To delete an exsiting map entry, select the row, and then click Delete.
To delete all the existing map entries, click Delete All.
Step 8 Review all the NPV Setup configurations you entered in the earlier steps and click Finish to complete the setup as shown in Figure 21-26.
Figure 21-26 Completing the NPV Setup
Enable Switch Feature lists the switches, the impending actions against them with reference to features, and the resultant status.
Set Port Type lists the switches and the ports to be set on the switches to configure NPV associate ports.
Configure VSAN lists the switches and ports to be added to the specified VSAN.
Click >> to view the expanded the panes. Click << to collapse the panes.

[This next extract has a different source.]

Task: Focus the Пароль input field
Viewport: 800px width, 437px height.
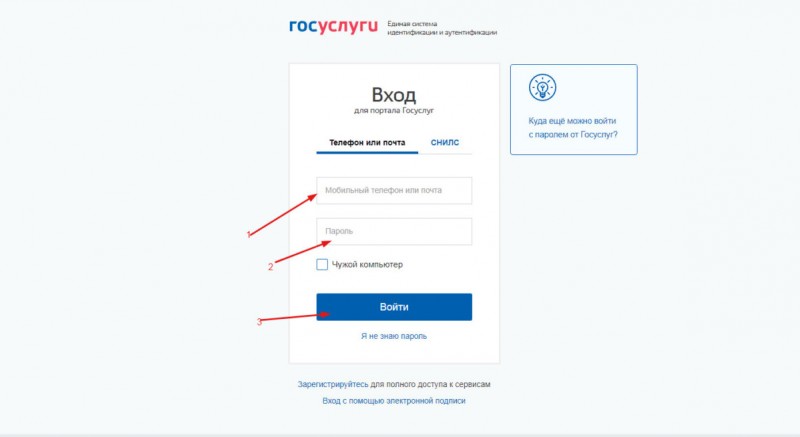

A progress bar at the bottom of the window indicates the overall extent of completion of the configuration tasks. A text message that runs below the progress bar indicates the current task in progress.
The status cells against each item indicate In progress, Success, and Error states. When a configuration cannot be applied, the status cell against the task is changed to Error. Click Error to view Details. A message is displayed in place of the progress bar stating, Cannot apply all configurations as shown in Figure 21-27
Figure 21-27 Error in Applying Configurations and Details
After the completion of all the tasks a link View NPV Port Connections is displayed in the place of the progress bar. (See Figure 21-27.)
Click View NPV Port Connections to view the NPV port connections in a table (See Figure 21-29). Refer to this list to verify the physical connections between NP Port on NPV devices and Auto ports) on NPIV core switches. The physical connections already exist in case of the ISLs and they have to be verified. In some cases when the physical connections do not exist, they have to be established manually.
Figure 21-28 New NPV Port Pairs
Figure 21-29 New NPV Port Pairs, Details
When NPV is enabled, the following requirements must be met before you configure DPVM on the NPV core switch:
•You must explicitly configure the WWN of the internal FLOGI in DPVM. If DPVM is configured on the NPV core switch for an end device that is connected to the NPV device, then that end device must be configured to be in the same VSAN. Logins from a device connected to an NPV device will fail if the device is configured to be in a different VSAN. To avoid VSAN mismatches, ensure that the internal FLOGI VSAN matches the port VSAN of the NP port.
•The first login from an NP port determines the VSAN of that port. If DPVM is configured for this first login, which is the internal login of the NPV device, then the NPV core switch's VSAN F port is located in that VSAN. Otherwise, the port VSAN remains unchanged.
For details about DPVM configuration, see Chapter 28, "Creating Dynamic VSANs."
NPV and Port Security
Port security is enabled on the NPV core switch on a per interface basis. To enable port security on the NPV core switch for devices logging in via NPV, you must adhere to the following requirements:
•The internal FLOGI must be in the port security database; in this way, the port on the NPV core switch will allow communications/links.
•All the end device pWWNs must also be in the port security database.
Once these requirements are met, you can enable port security as you would in any other context. For details about enabling port security, see Chapter 44, "Configuring Port Security."